Overhearing this, Pran slowed to ride beside them. ‘What is strange about Cir’s blood?’

‘He didn’t bleed enough, for one thing,’ said Doc. ‘For another thing, the injury itself didn’t look right.’

Ralph laughed humourlessly. ‘Well, how should it have looked?’

‘Not like a split grape,’ said Doc. ‘Look, I’ve seen every kind of wound there is. When skin is split open like that, you should be able to see fat and bone underneath, as well as muscle and tendon.’

‘And?’ asked Pran.

Turning to face the Elf, Doc said, ‘Either your friend has the strangest anatomy I’ve ever seen, or he’s not who or what he claims to be.’

Pran pondered this a moment in silence.
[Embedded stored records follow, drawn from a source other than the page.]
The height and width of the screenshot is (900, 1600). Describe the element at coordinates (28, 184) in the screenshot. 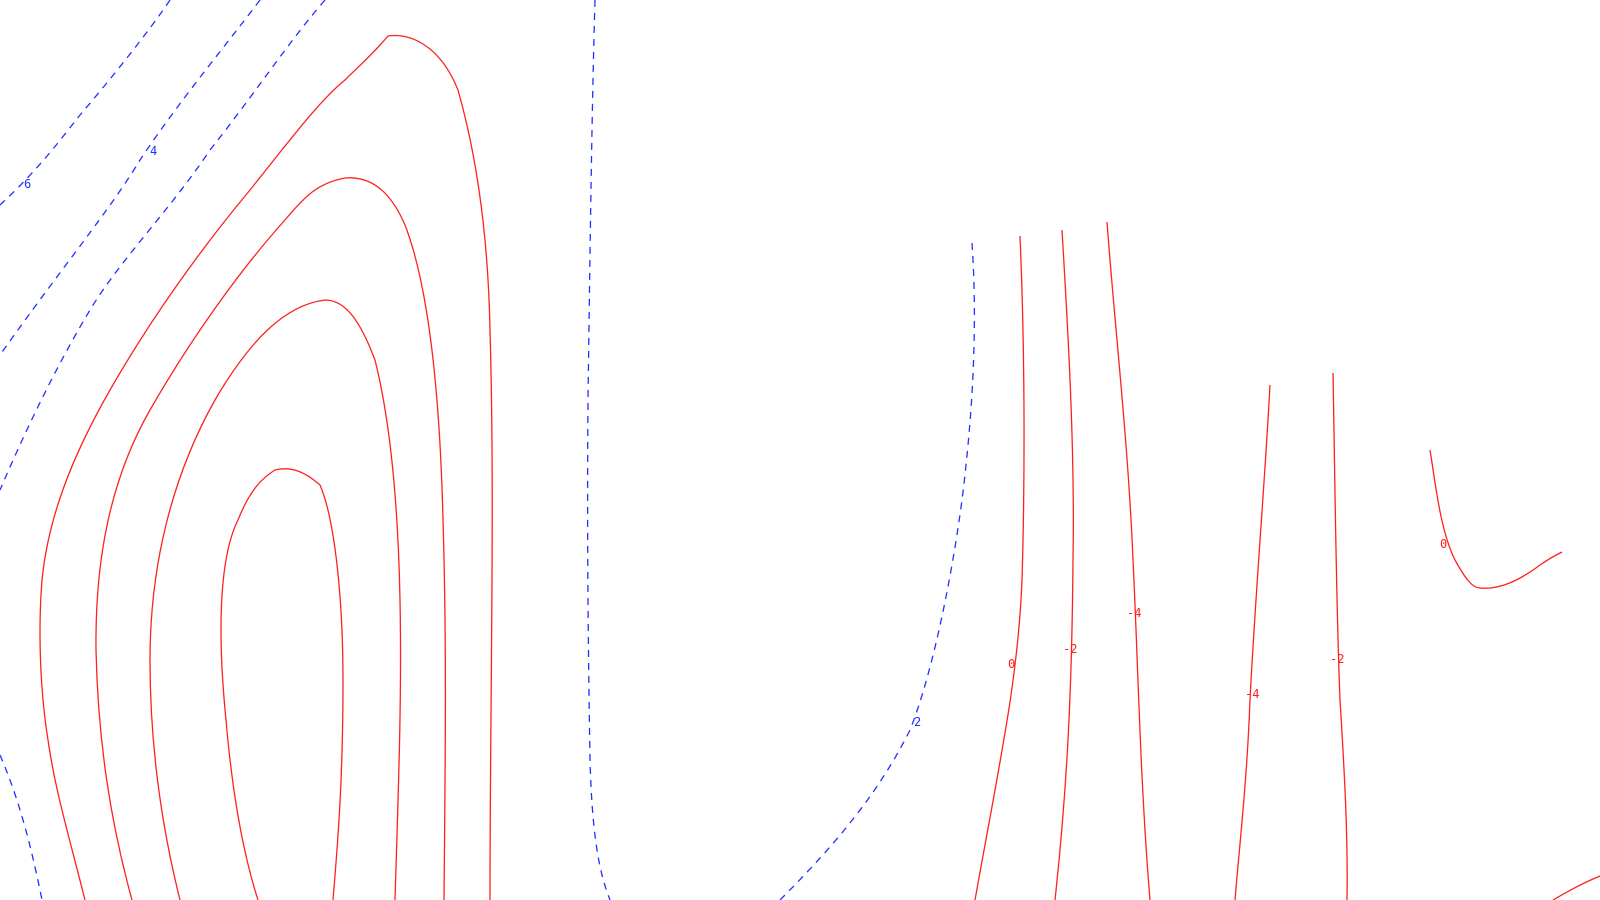

I see `contour-label-6: 6` at that location.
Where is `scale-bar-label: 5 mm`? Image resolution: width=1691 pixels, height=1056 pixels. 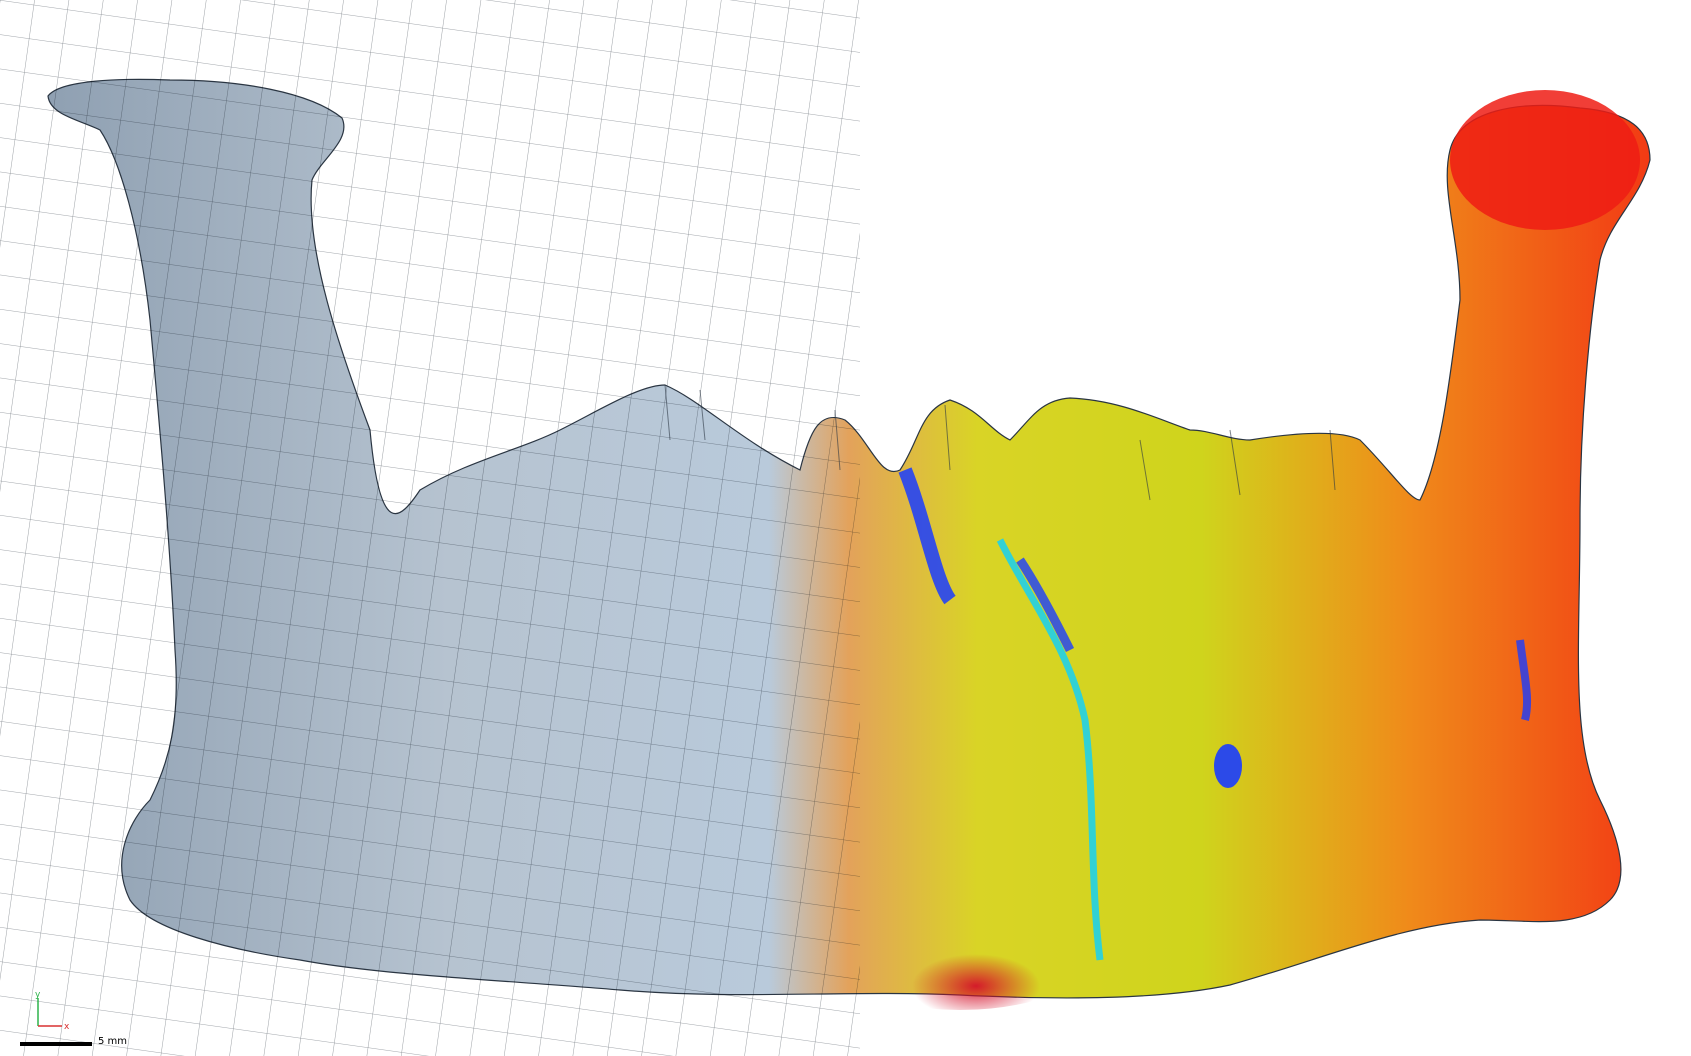 scale-bar-label: 5 mm is located at coordinates (113, 1042).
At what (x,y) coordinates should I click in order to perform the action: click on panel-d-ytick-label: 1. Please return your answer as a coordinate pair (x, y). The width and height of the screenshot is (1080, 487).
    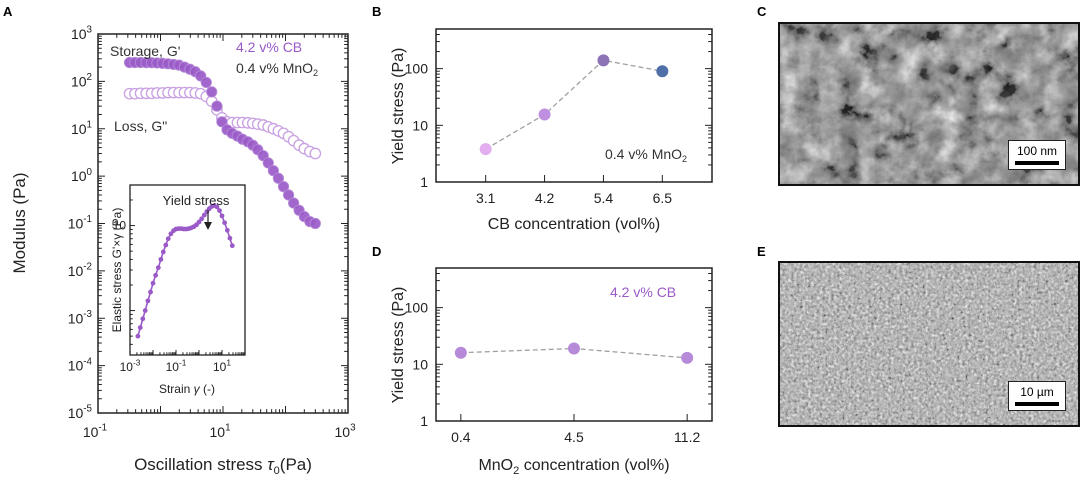
    Looking at the image, I should click on (424, 421).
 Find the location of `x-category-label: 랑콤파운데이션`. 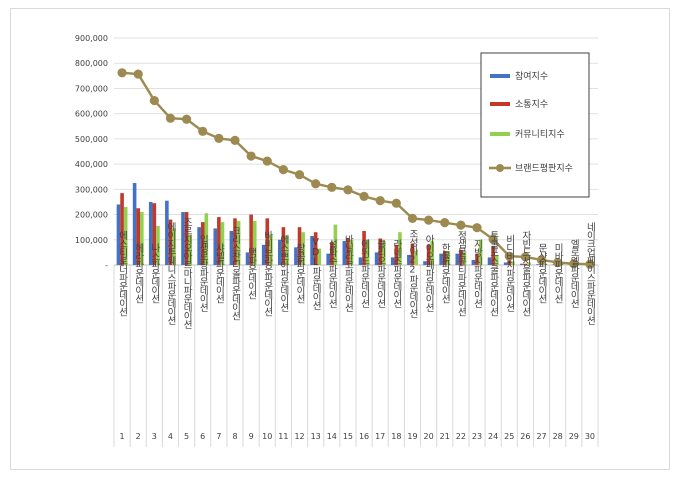

x-category-label: 랑콤파운데이션 is located at coordinates (300, 274).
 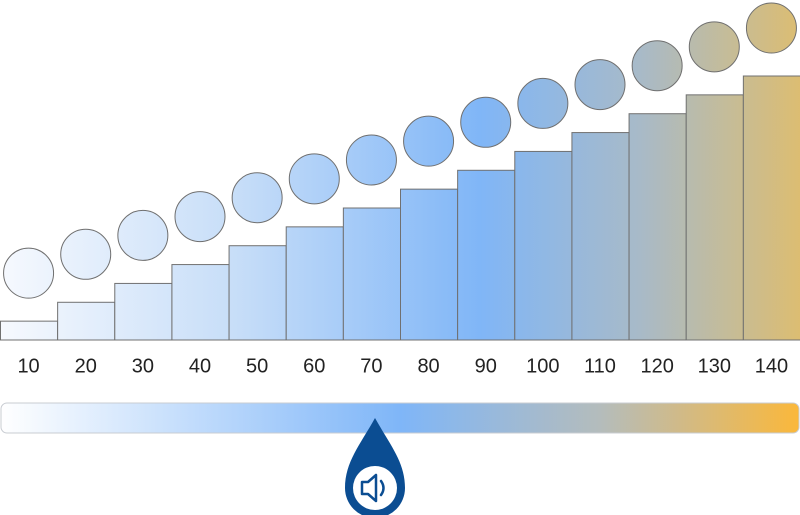 What do you see at coordinates (371, 366) in the screenshot?
I see `value-label: 70` at bounding box center [371, 366].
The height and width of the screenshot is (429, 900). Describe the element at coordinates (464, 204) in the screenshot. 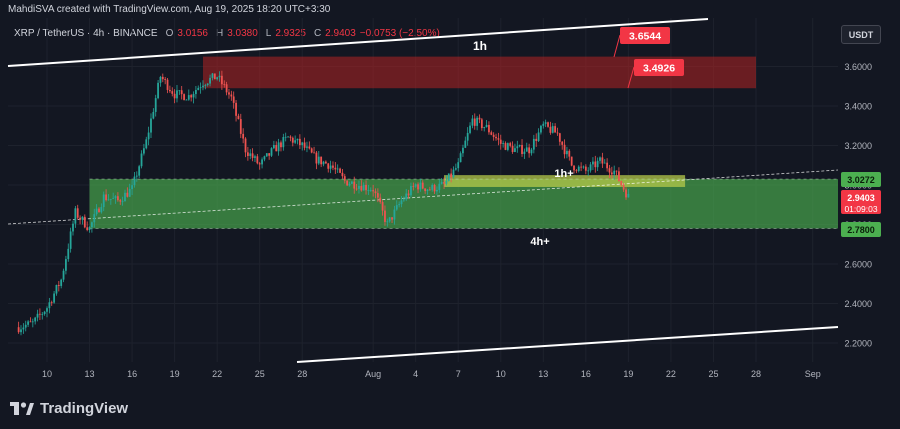

I see `zone-demand` at that location.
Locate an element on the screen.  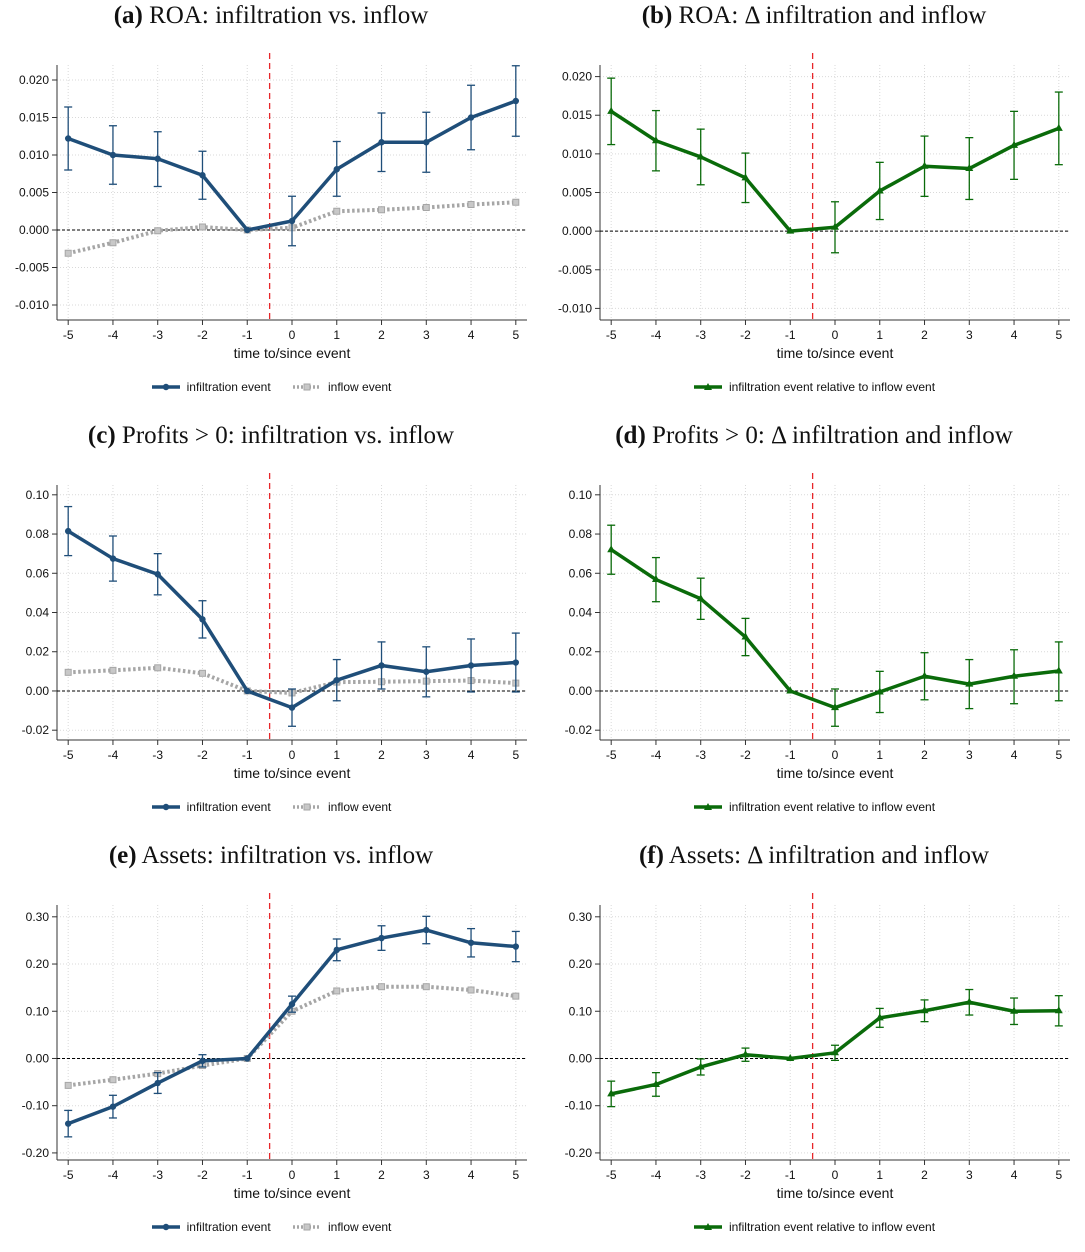
y-tick-label: 0.000 is located at coordinates (577, 231).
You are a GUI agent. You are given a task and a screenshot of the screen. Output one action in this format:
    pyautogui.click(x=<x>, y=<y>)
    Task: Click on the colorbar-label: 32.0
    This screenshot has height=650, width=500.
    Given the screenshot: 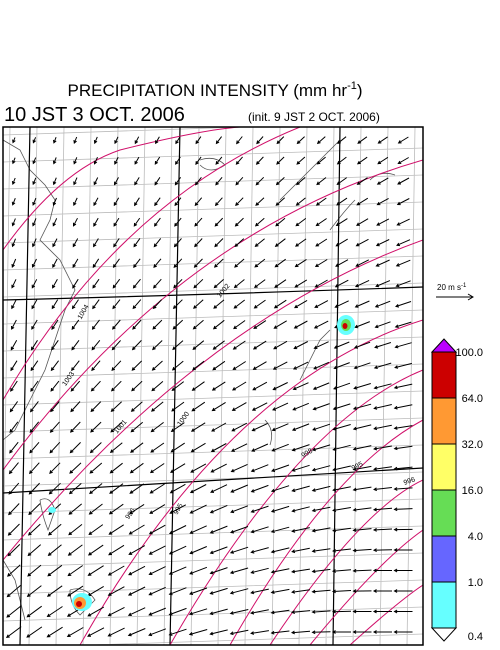 What is the action you would take?
    pyautogui.click(x=472, y=445)
    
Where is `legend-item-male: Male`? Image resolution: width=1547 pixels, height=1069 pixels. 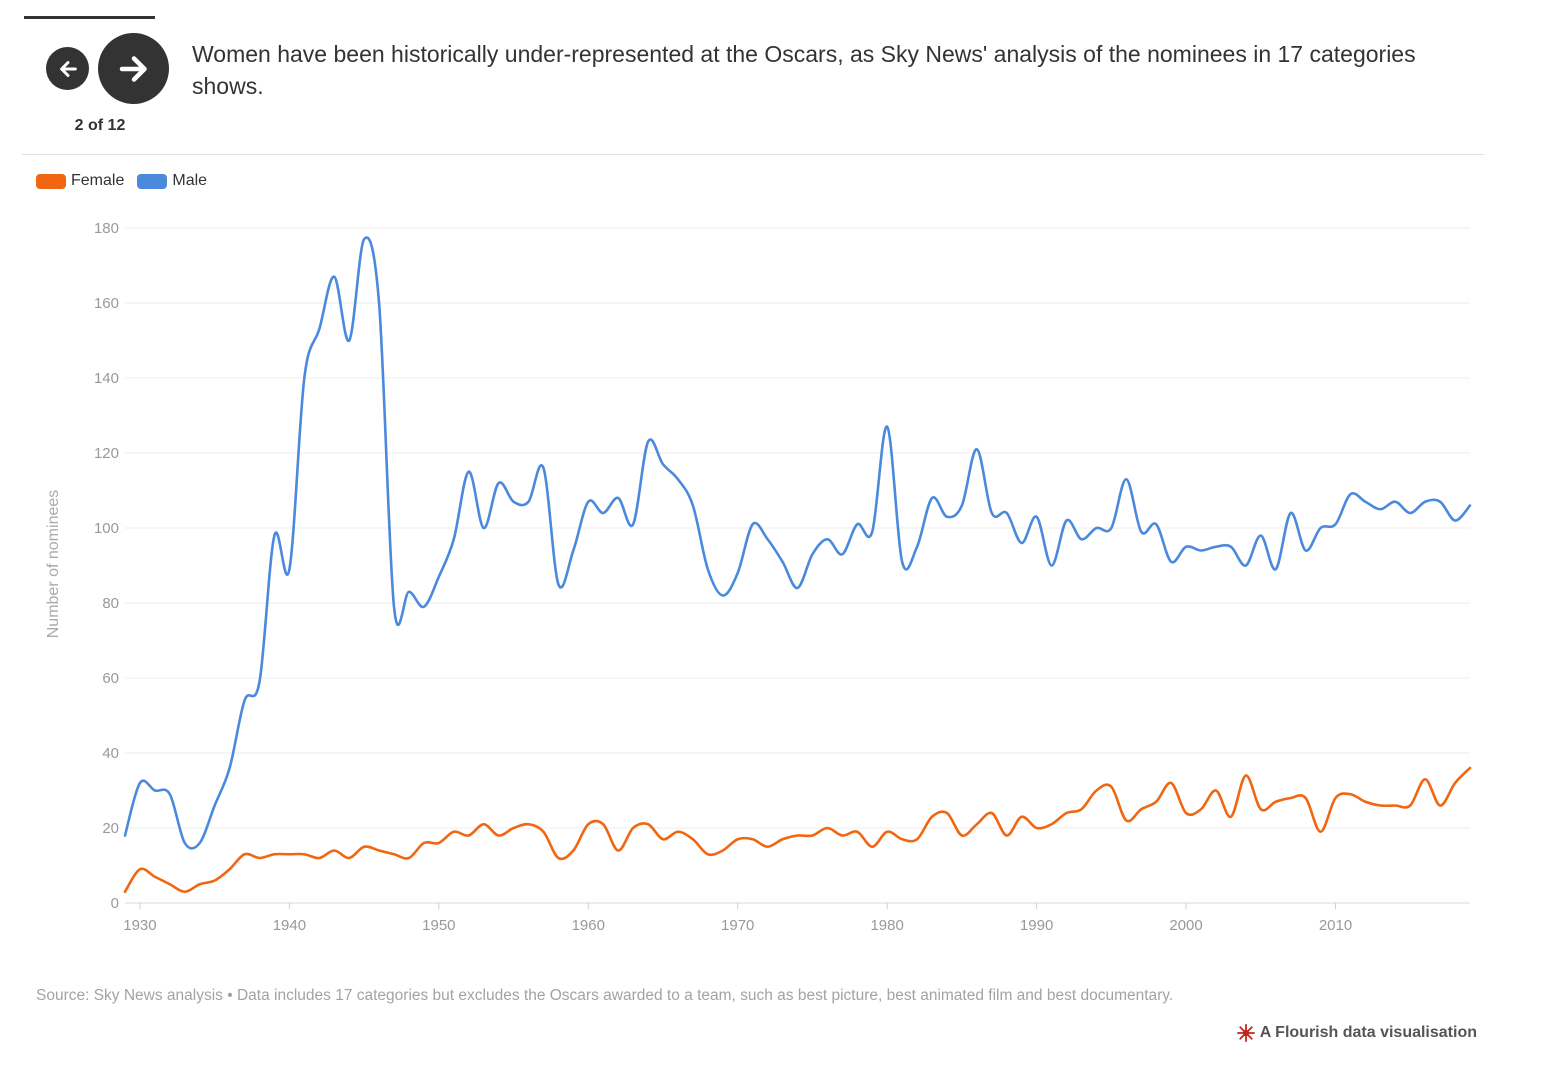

However, instead of responding to Doc’s observations, he said, ‘My friends, I owe you an apology! I did not anticipate this turn of events; I will endeavour to make amends as soon as may be. Yet, in truth, I did make every attempt to avoid such an occurrence; as a soldier in the King’s armed forces, a service that by its nature carries certain attendant risks, I have ever been fearful for those close to me. I have, from time to time, speculated that my premises may have been watched, but I did not realize the extent to which I was being spied upon. It was my assumption that upon relinquishing my captaincy, any competitive interest in my person, or personal enmities incurred when executing my duties, would over the last year have waned and been quite forgotten. However,’ he added, ‘as Prince Cir has reminded me, such was not the case. I am sorry. I have erred.’

‘Don’t be ridiculous!’ Doc muttered, gruffly. ‘Your Prince Cir is a dangerous and unpredictable lunatic. You’re not responsible for his actions.’

‘Ditto,’ Ralph said, though it was obvious the main focus of his thoughts was elsewhere. At last, he said, ‘Will Cir’s soldier’s have done anything, do you think?’ It was apparent from his tone of voice, as well as his visage, that he was visibly upset by what he was thinking. ‘I mean, they are soldiers. They will just take civilians prisoner, until they get further orders, won’t they?’

‘That,’ Pran said, his face pale with his own unspoken fears, ‘depends entirely on what they were initially ordered to do. Regardless, many of Prince Cir’s soldiers can’t be trusted to follow orders, and many take licence from the Prince’s actions.’ In a barely audible voice, he added, ‘There is no telling what his soldiers will do . . . or what they are capable of.’